Wednesday, 20 August 2008
The Celts spread their culture and language across Europe and groups of Celts penetrated Spain in the west as well as Turkey in the east (Galatia).
Beginning around 700 BC, large groups of Celtic peoples began crossing the Pyrenees Mountains from Gaul into the Iberian peninsula. These tribes were moving under the pressure of population expansion, and were looking for new territory with fertile soil and rich pastures. In the beginning, it may be supposed they settled in the lush river valleys of the northern regions, displacing much of the native population. Though these Celts had become pastoral farmers, they brought with them their fierce and warlike heritage.
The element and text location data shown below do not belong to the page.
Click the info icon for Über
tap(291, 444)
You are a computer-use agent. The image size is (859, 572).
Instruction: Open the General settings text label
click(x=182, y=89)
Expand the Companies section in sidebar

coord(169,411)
As more and more newcomers arrived, and the existing Celtic population thrived, they expanded westward and down the coast into the regions known today as Galicia (in northwest Spain) and Portugal to the south. Native populations were subdued and enslaved or driven into the poorer areas of the country, primarily the rocky uplands which were best suited for grazing of sheep and goats. By 400 BC, the Iberian peninsula was predominantly Celtic. Tribe and clan holdings dotted the river valleys and the coasts. Various types of grain were grown on small farming plots, while cattle, pigs and sheep were raised on the open range. There was also time for arts and beauty, as attested to by a number of archaeological treasures unearthed over the years.
Though the Celts themselves have all but vanished from the Iberian peninsula, their heritage and influence is still strong. There are many examples of the old language to be found in some item and place-names. The old Celtiberian language used a variation of the Phoenician alphabet, and appears to have been used mainly by the Druids. The language died out around 100 BC, as a result of Roman pressures. To this day, it has not been fully deciphered.
The universal Celtic love of music and dance lives on in many areas of Galicia. Folk-dances in this region are quite similar to those of Ireland and Scotland. Musical rhythms and melodic patterns also show some interesting similarities. The Celt-Iberians even have a bagpipe which gives a sound near to that of the uillean pipes of Ireland. Each year, Galicia sends representatives to the Pan-Celtic Festival in Lorient, Brittany.